# Baldor Series 15H Password reset



## electricguy (Mar 22, 2007)

SCR said:


> I've got an older Baldor series 15H210-E vfd that hasn't been used for a few years. Previous owner password protected parameter set but has no idea what his password was. The 5-digit password hint is 22957. I started a case with ABB tech support 10 days ago, and haven't received an answer. Does anybody know how to crack that password reset number? Any help greatly appreciated.



Ask him who was born on 22nd of Sept 1957 :biggrin:


----------



## JRaef (Mar 23, 2009)

The 15H Baldor drives date back to before ABB bought Baldor, so I have had no luck getting help from ABB on those, they just are not that interested once they dumped the old product lines and started labeling the ABB drives as Baldor.
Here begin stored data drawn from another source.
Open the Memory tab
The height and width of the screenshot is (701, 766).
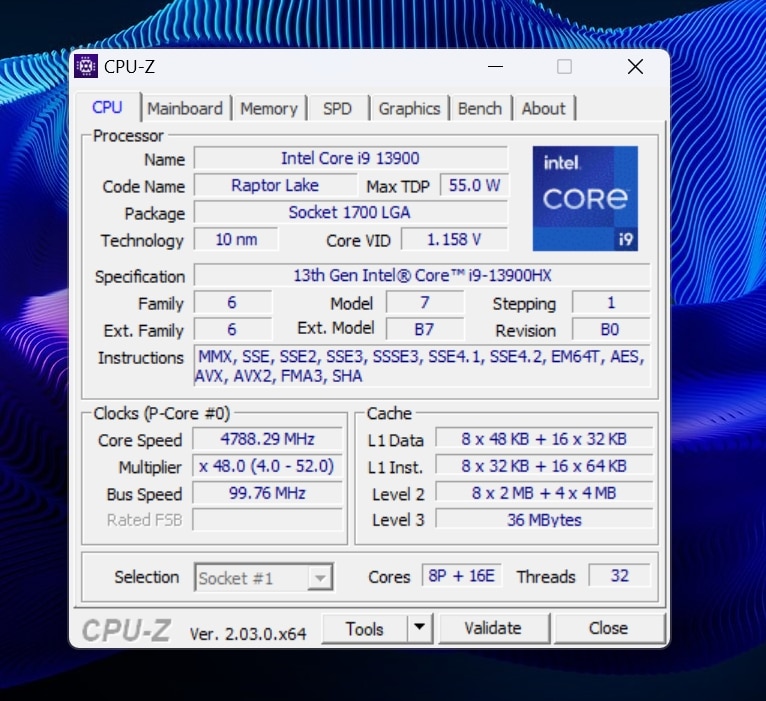(x=268, y=109)

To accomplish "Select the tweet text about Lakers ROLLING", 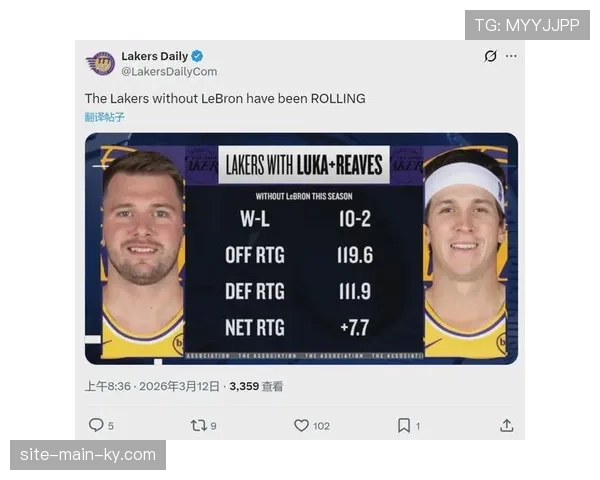I will tap(225, 98).
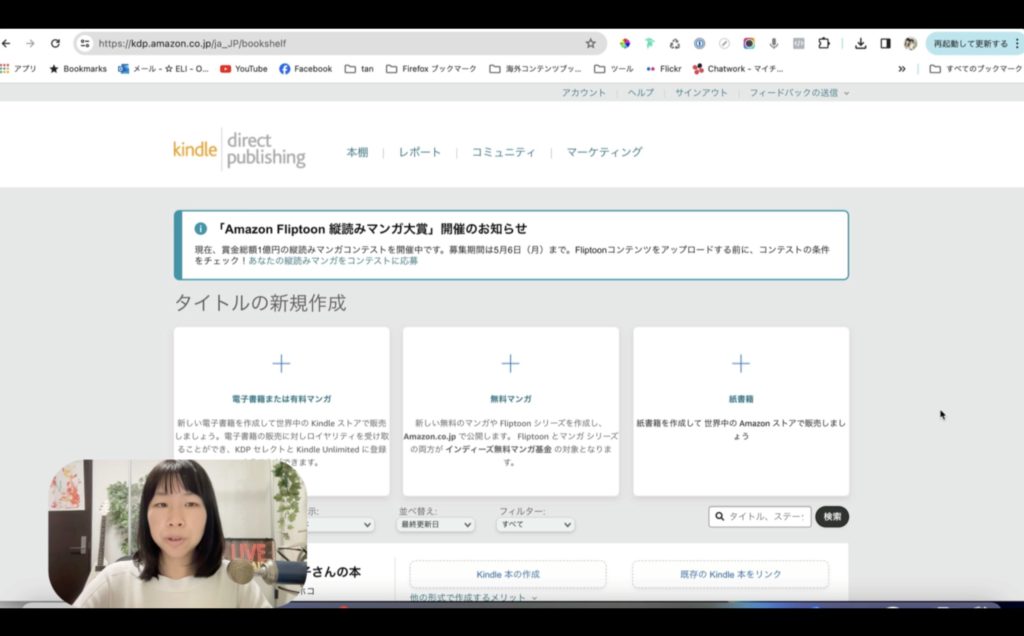Click the download icon in the browser toolbar
Image resolution: width=1024 pixels, height=636 pixels.
click(860, 43)
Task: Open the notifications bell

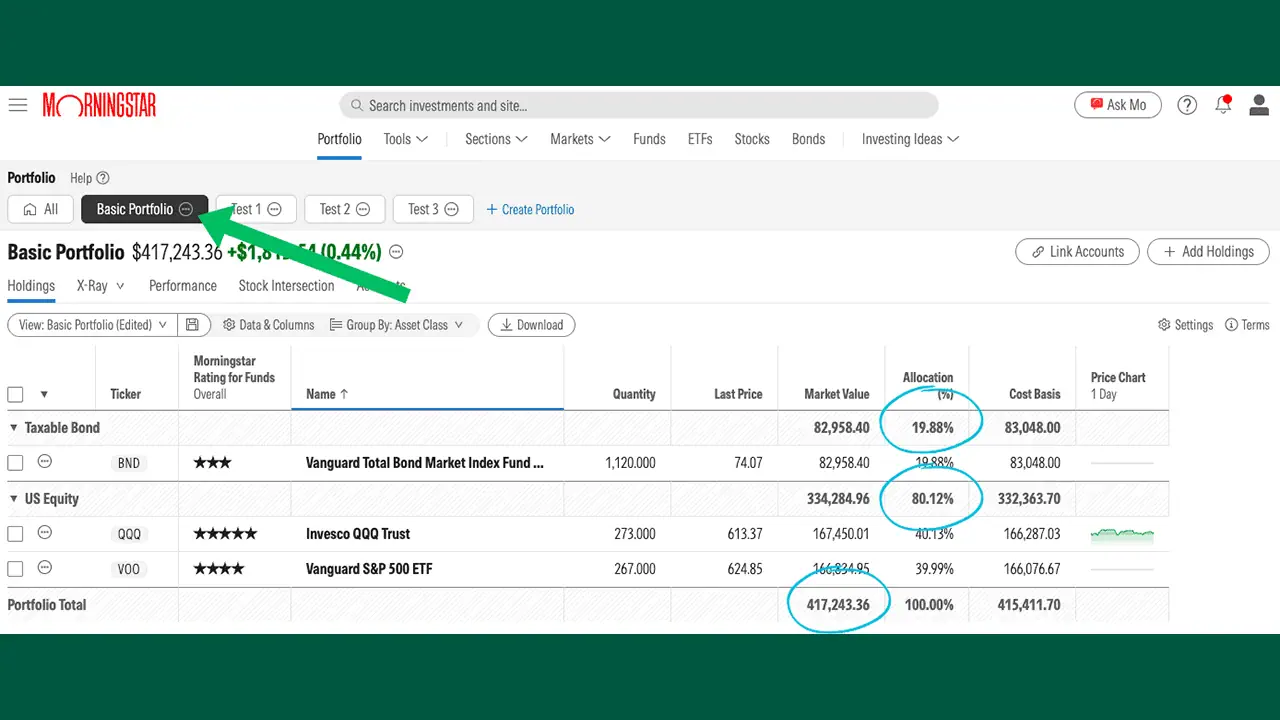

But Baldor originally got into the VFD business by buying a small VFD mfr in Seattle called Sweo Drives. Sweo continued making all of the drives for Baldor, including the 15H, for a number of years. But Baldor decided to close the Seattle facility and move it to Ft. Smith, Arkansas. 99% of the people in Seattle however refused to go and quit. The point of this story is that a number of them started their own company after ABB bought Baldor and jettisoned the Baldor/Sweo drives, and all they do now is service and rebuild those old versions.
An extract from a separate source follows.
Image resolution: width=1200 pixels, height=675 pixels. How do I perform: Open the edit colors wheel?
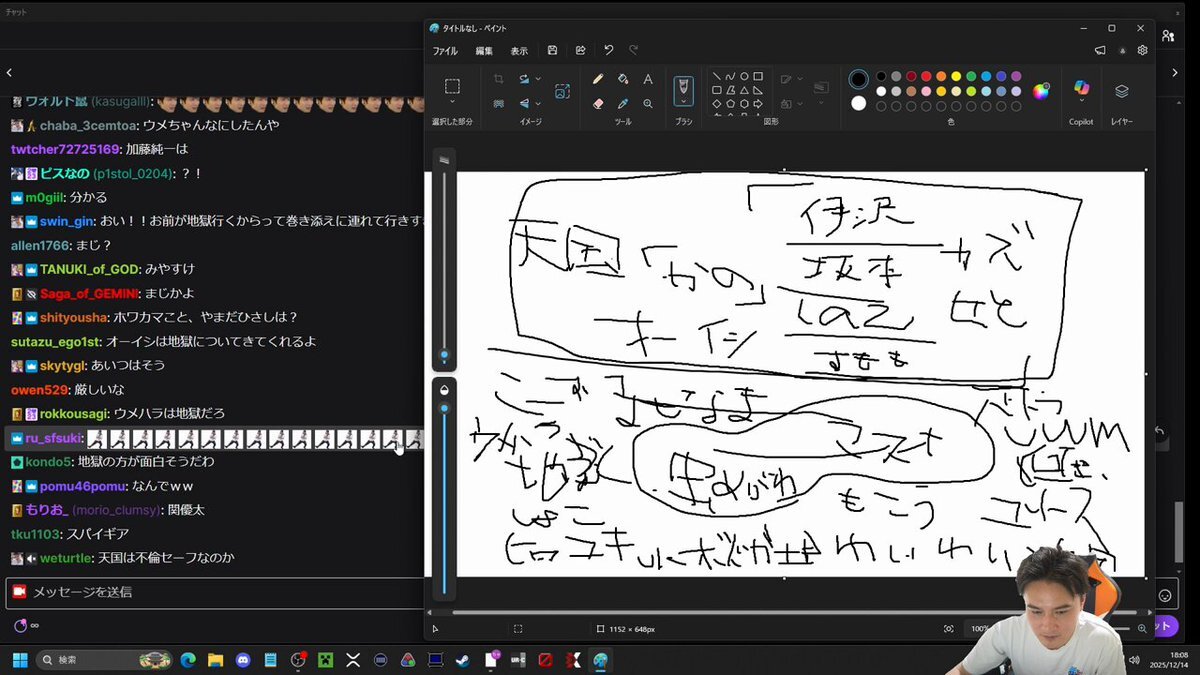[1041, 91]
https://www.practecllc.com/index.phtml

They won't do it for free because their costs can no longer be absorbed into new product sales, but they can and will help if it's worth it for you to pay them.
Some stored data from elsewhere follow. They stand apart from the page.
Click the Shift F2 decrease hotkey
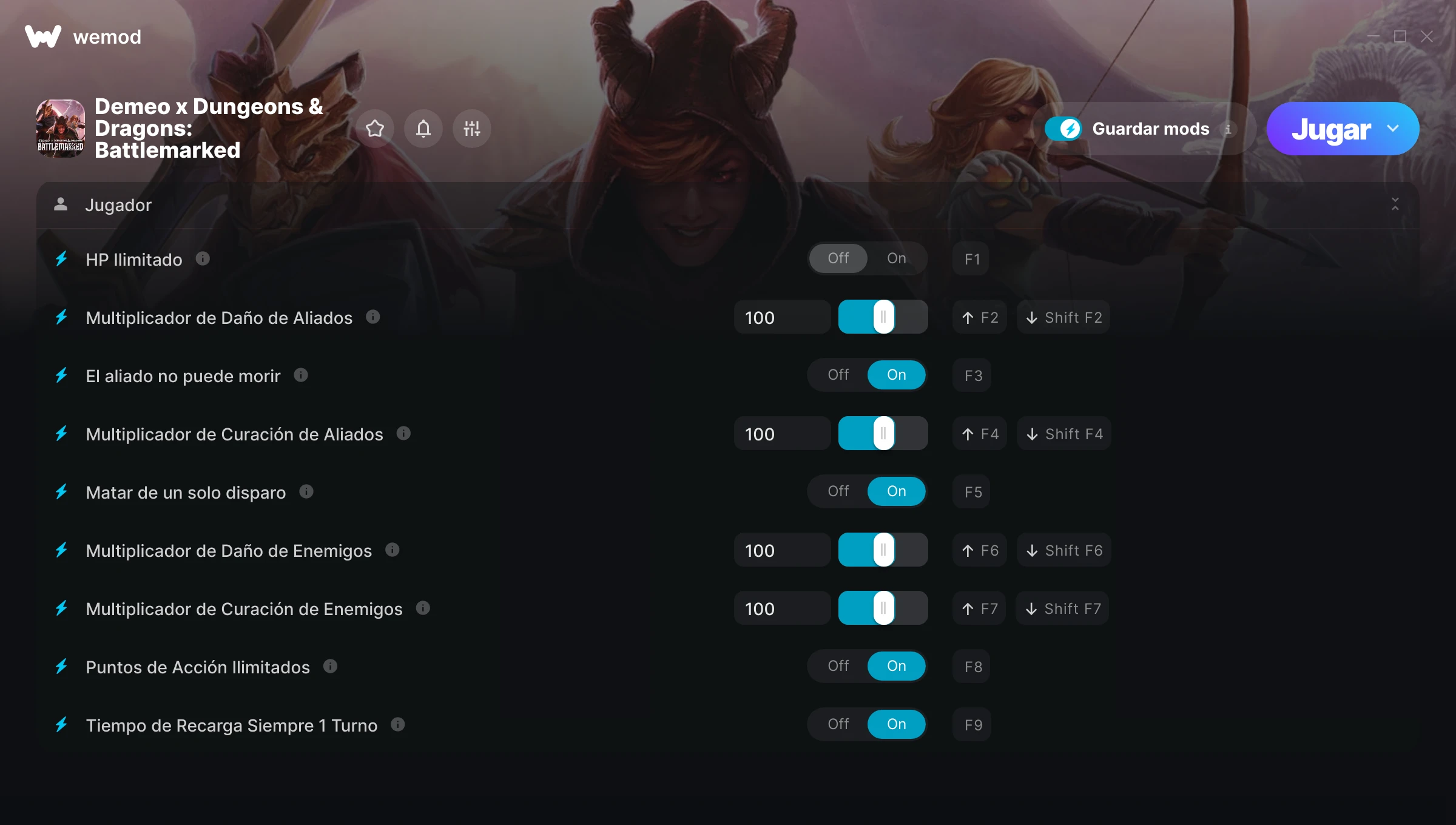This screenshot has height=825, width=1456. (1063, 317)
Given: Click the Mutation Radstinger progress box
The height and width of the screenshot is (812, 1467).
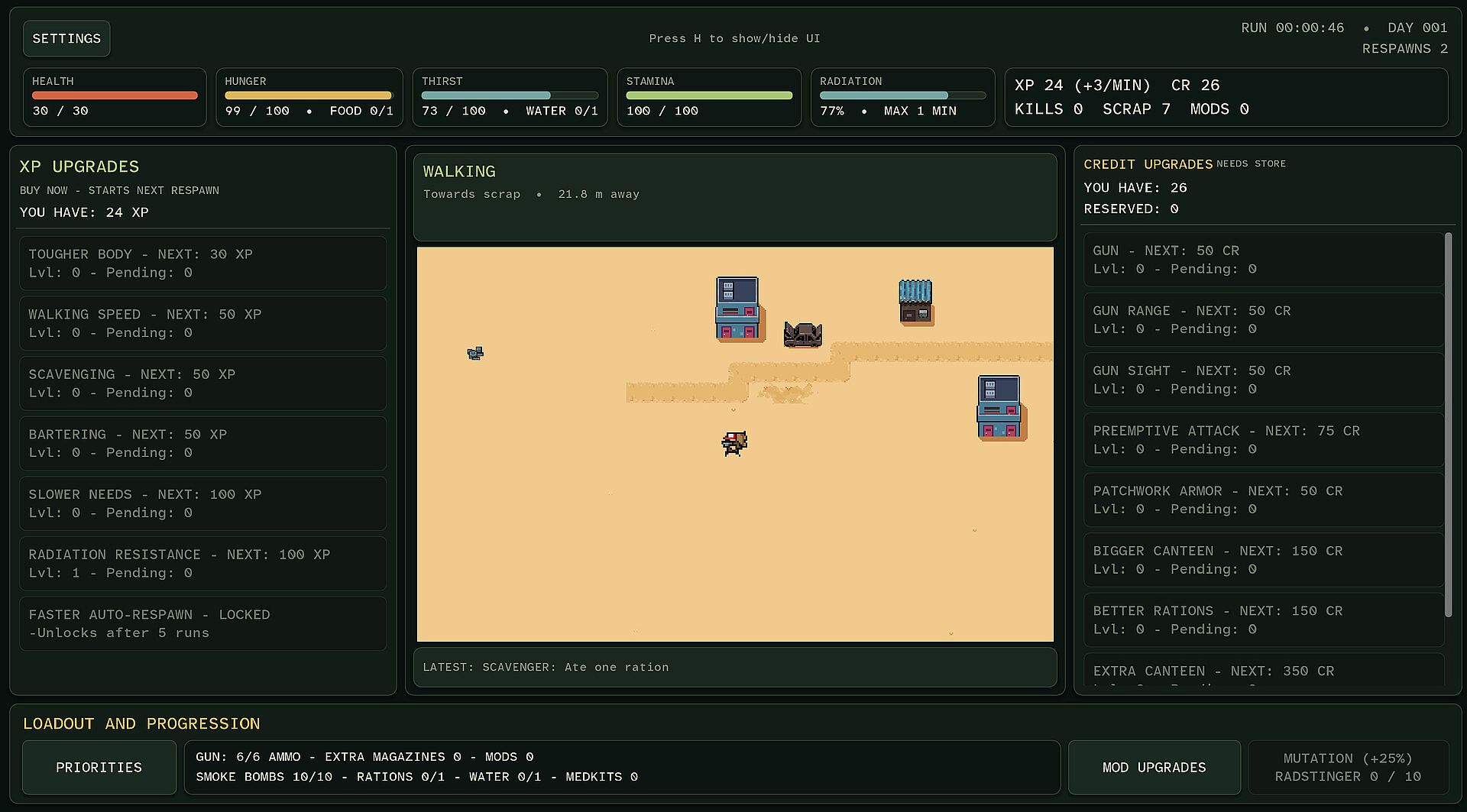Looking at the screenshot, I should coord(1349,767).
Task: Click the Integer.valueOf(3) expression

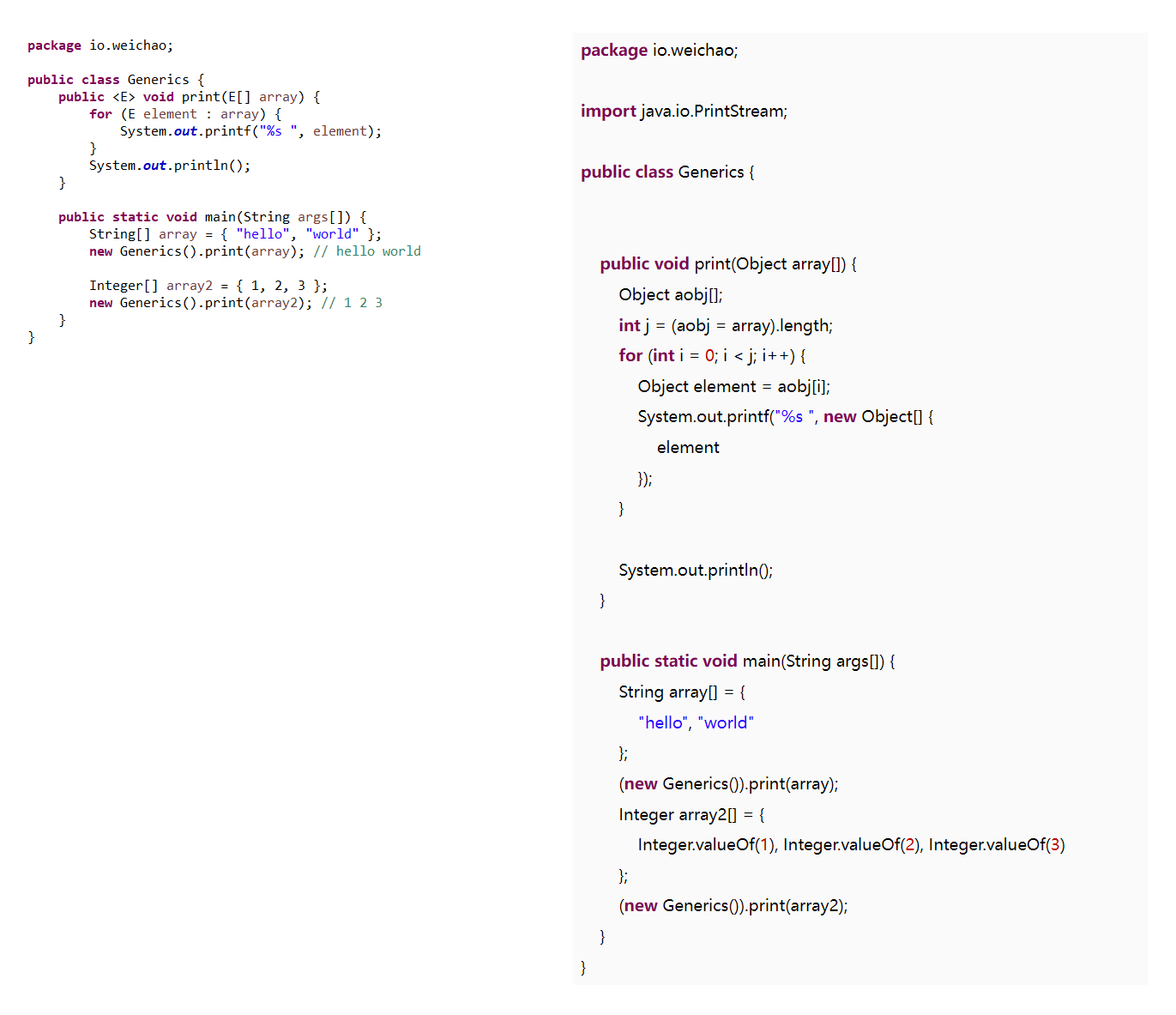Action: 996,845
But here's the other side of that. If this drive was sitting and not being used for more than a year or so, it may need more than just breaking the code, the capacitors may need to be reformed. Just the act of powering it up may damage them, if that hasn't happened already. It might not be worth the effort.


----------



## MOA (Mar 12, 2008)

Alphabetically - 22957 = BBIEG Password: ADMIT , HONEST , RUN , FORWARD , (best guesses). Good luck


----------



## gpop (May 14, 2018)

The 5 digits are not a password hint they are used by abb to cross reference a 4 digit number

Most of us hate entering passwords especially one digit at a time so it starts at 9999 i would try 8999


----------



## MOA (Mar 12, 2008)

Wrong AGAIN. Over thought that one by a MILE !!!!


----------



## gpop (May 14, 2018)

About 20 years ago i was a mechanic working in a juice plant where a new electrician decided to set all the drives to 60 hertz and password lock them during a shut down. None of our other electricians really understood drives back then. 
He refused to tell anyone the password as he insisted that running a motor at anything other than 60 hertz damaged the motor (this disabled pid loops on pumps maintaining level and messed up a bunch of other stuff).
We tried to run for a few hours an all hell was breaking loose which was causing me a nightmare so i speed read a manual and started factory flashing the drives and reprogramming them. (i had a back ground in electronics, computers and cnc so it didn't seem that complicated)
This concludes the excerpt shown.